Los Angeles,
10
January
2023
|
09:00 AM
America/Los_Angeles

Nature: Why Children Have to Wait Years for New Drugs

Nature recently interviewed pediatric gastroenterologist David Ziring, MD, associate director of the Pediatric Inflammatory Bowel Disease Program at Cedars-Sinai Guerin Children's, about how the scarcity of clinical trials for children further delays an already lengthy approval process for new pediatric medications.

Ziring, an associate professor of Pediatrics at Cedars-Sinai, told Nature that some physicians cope with the lack of new medications for children by prescribing drugs for their young patients that are only approved for adults. But the approach is problematic, he said.

“The drugs act on children’s bodies very differently,” Ziring told Nature, adding that without clinical trial data to guide physicians, “we’re left using either drugs that are 30 to 40 years old and less effective, or trying to use the most recently approved drugs and trying to justify to insurance companies that, despite its lack of an FDA [U.S. Food and Drug Administration] label for pediatrics, we feel that it would be safe and effective.”

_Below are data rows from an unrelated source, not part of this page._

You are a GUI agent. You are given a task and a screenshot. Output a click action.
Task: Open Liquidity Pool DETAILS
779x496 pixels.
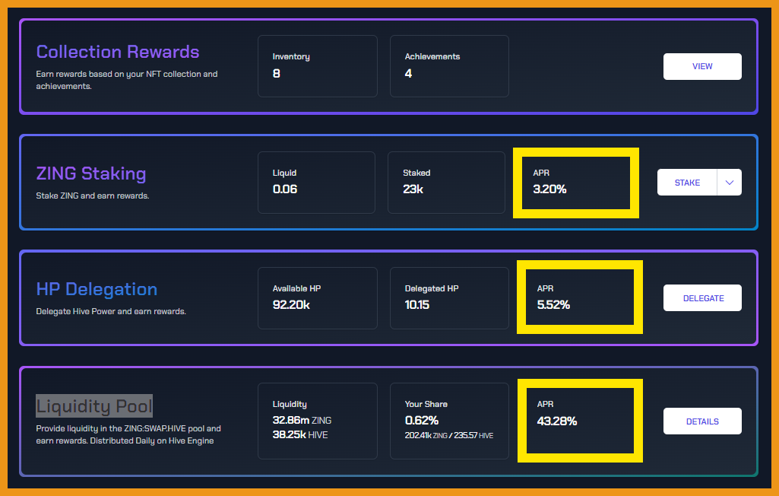702,421
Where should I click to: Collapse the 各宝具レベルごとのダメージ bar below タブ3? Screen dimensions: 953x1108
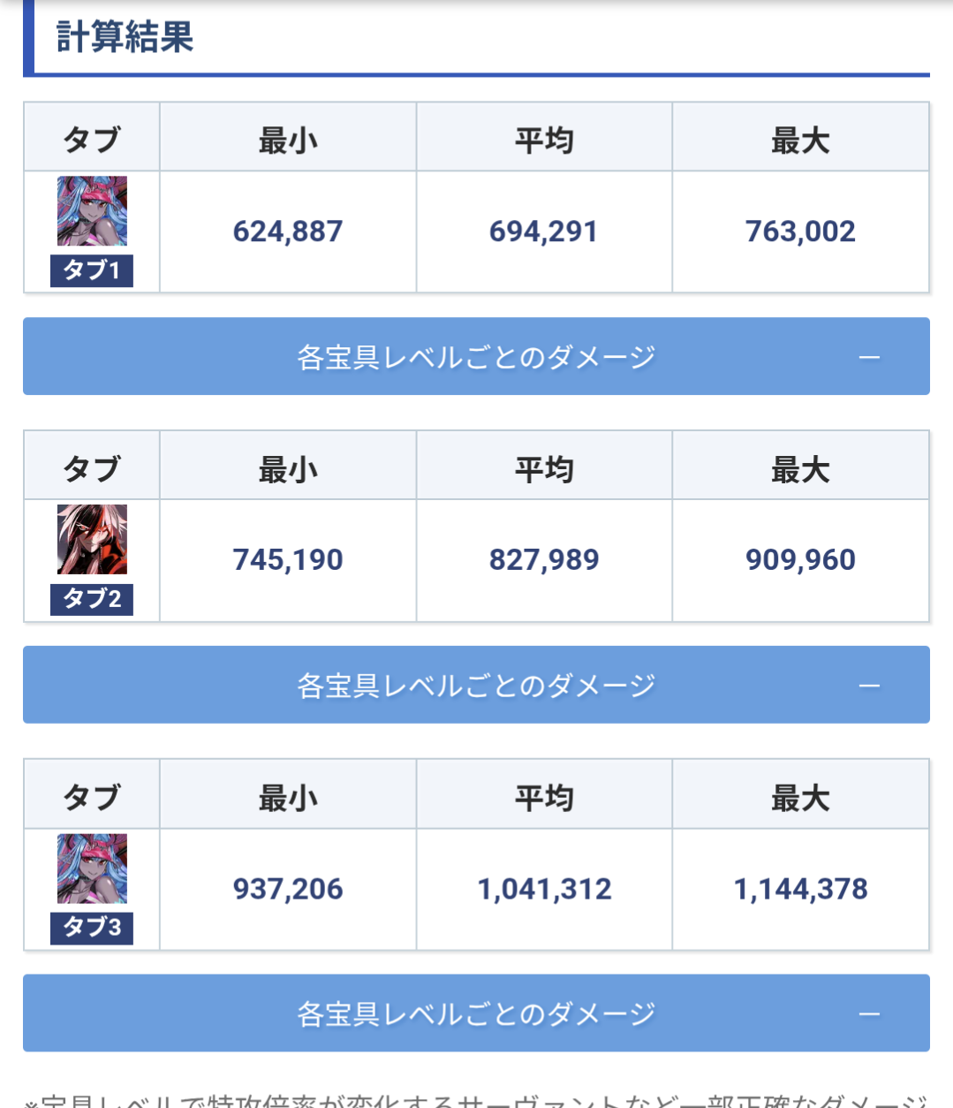[x=869, y=1013]
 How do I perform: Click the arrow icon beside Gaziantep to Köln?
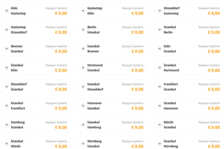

Ziring told Nature that he has advocated for faster authorization of adult drugs for pediatric use, but it still usually takes at least seven years.

“We’ve made very little progress,” he said. “The community of pediatric sub-specialists that I belong to has become very frustrated.”

Ziring added that pharmaceutical companies historically haven’t been incentivized financially to move quickly on pediatric clinical trials, which are costlier and lengthier than adult ones because participants are scarce. Hesitant parents concerned about potential long-term side effects of experimental drugs pose an additional ethical challenge to researchers, who can struggle to even start a pediatric trial.

But Ziring told Nature that he remains optimistic that the timeline can improve.

“If there’s a commitment from pharma and they work closely with the FDA, that is very doable,” he said.